## Records shown

------------------------------------------------

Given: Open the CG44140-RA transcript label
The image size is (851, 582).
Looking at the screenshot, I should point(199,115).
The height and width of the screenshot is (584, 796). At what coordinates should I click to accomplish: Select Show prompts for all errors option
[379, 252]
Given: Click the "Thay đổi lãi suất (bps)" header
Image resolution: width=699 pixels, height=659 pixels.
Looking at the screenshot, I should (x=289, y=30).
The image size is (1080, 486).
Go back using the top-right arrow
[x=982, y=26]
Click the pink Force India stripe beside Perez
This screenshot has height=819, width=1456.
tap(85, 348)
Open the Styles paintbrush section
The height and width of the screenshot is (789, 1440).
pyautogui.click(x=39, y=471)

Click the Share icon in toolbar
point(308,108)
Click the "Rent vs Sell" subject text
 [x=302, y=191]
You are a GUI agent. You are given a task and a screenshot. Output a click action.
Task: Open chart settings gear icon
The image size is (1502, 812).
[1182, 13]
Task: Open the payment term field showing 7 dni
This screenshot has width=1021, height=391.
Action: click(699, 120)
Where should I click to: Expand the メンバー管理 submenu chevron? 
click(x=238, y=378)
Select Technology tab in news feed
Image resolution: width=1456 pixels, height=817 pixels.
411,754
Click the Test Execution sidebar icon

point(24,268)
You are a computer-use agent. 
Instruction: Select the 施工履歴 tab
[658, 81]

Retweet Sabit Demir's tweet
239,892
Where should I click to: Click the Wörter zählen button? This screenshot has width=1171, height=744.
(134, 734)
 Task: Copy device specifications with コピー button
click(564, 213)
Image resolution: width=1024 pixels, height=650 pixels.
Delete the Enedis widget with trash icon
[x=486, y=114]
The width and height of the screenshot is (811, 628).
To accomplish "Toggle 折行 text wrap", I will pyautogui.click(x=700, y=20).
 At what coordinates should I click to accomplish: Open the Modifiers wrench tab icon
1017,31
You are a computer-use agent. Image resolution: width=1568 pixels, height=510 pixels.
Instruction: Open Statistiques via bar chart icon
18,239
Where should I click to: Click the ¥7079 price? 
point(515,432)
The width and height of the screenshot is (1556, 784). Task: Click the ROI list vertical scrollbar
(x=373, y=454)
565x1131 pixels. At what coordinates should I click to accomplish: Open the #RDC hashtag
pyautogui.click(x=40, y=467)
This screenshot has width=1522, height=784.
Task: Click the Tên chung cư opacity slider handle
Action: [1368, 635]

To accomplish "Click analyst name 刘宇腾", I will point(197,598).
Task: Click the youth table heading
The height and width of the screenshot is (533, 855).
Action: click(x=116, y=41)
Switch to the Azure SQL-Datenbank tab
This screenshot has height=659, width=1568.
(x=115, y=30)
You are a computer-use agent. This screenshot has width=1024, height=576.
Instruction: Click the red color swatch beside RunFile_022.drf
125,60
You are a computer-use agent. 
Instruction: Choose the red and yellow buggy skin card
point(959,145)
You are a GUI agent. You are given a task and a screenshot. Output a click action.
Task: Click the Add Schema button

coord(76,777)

------------------------------------------------

Line by line, repeat the listing exactly as written.

Given: Open the CG44140-RA transcript label
The image size is (851, 582).
Looking at the screenshot, I should point(199,115).
The height and width of the screenshot is (584, 796). At what coordinates should I click to accomplish: Select Show prompts for all errors option
[379, 252]
Given: Click the "Thay đổi lãi suất (bps)" header
Image resolution: width=699 pixels, height=659 pixels.
Looking at the screenshot, I should (x=289, y=30).
The image size is (1080, 486).
Go back using the top-right arrow
[x=982, y=26]
Click the pink Force India stripe beside Perez
This screenshot has height=819, width=1456.
tap(85, 348)
Open the Styles paintbrush section
The height and width of the screenshot is (789, 1440).
pyautogui.click(x=39, y=471)

Click the Share icon in toolbar
point(308,108)
Click the "Rent vs Sell" subject text
 [x=302, y=191]
You are a GUI agent. You are given a task and a screenshot. Output a click action.
Task: Open chart settings gear icon
The image size is (1502, 812).
[1182, 13]
Task: Open the payment term field showing 7 dni
This screenshot has width=1021, height=391.
Action: click(699, 120)
Where should I click to: Expand the メンバー管理 submenu chevron? 
click(x=238, y=378)
Select Technology tab in news feed
Image resolution: width=1456 pixels, height=817 pixels.
411,754
Click the Test Execution sidebar icon

point(24,268)
You are a computer-use agent. 
Instruction: Select the 施工履歴 tab
[658, 81]

Retweet Sabit Demir's tweet
239,892
Where should I click to: Click the Wörter zählen button? This screenshot has width=1171, height=744.
(134, 734)
 Task: Copy device specifications with コピー button
click(564, 213)
Image resolution: width=1024 pixels, height=650 pixels.
Delete the Enedis widget with trash icon
[x=486, y=114]
The width and height of the screenshot is (811, 628).
To accomplish "Toggle 折行 text wrap", I will pyautogui.click(x=700, y=20).
 At what coordinates should I click to accomplish: Open the Modifiers wrench tab icon
1017,31
You are a computer-use agent. Image resolution: width=1568 pixels, height=510 pixels.
Instruction: Open Statistiques via bar chart icon
18,239
Where should I click to: Click the ¥7079 price? 
point(515,432)
The width and height of the screenshot is (1556, 784). Task: Click the ROI list vertical scrollbar
(x=373, y=454)
565x1131 pixels. At what coordinates should I click to accomplish: Open the #RDC hashtag
pyautogui.click(x=40, y=467)
This screenshot has width=1522, height=784.
Task: Click the Tên chung cư opacity slider handle
Action: [1368, 635]

To accomplish "Click analyst name 刘宇腾", I will point(197,598).
Task: Click the youth table heading
The height and width of the screenshot is (533, 855).
Action: click(x=116, y=41)
Switch to the Azure SQL-Datenbank tab
This screenshot has height=659, width=1568.
(x=115, y=30)
You are a computer-use agent. This screenshot has width=1024, height=576.
Instruction: Click the red color swatch beside RunFile_022.drf
125,60
You are a computer-use agent. 
Instruction: Choose the red and yellow buggy skin card
point(959,145)
You are a GUI agent. You are given a task and a screenshot. Output a click action.
Task: Click the Add Schema button

coord(76,777)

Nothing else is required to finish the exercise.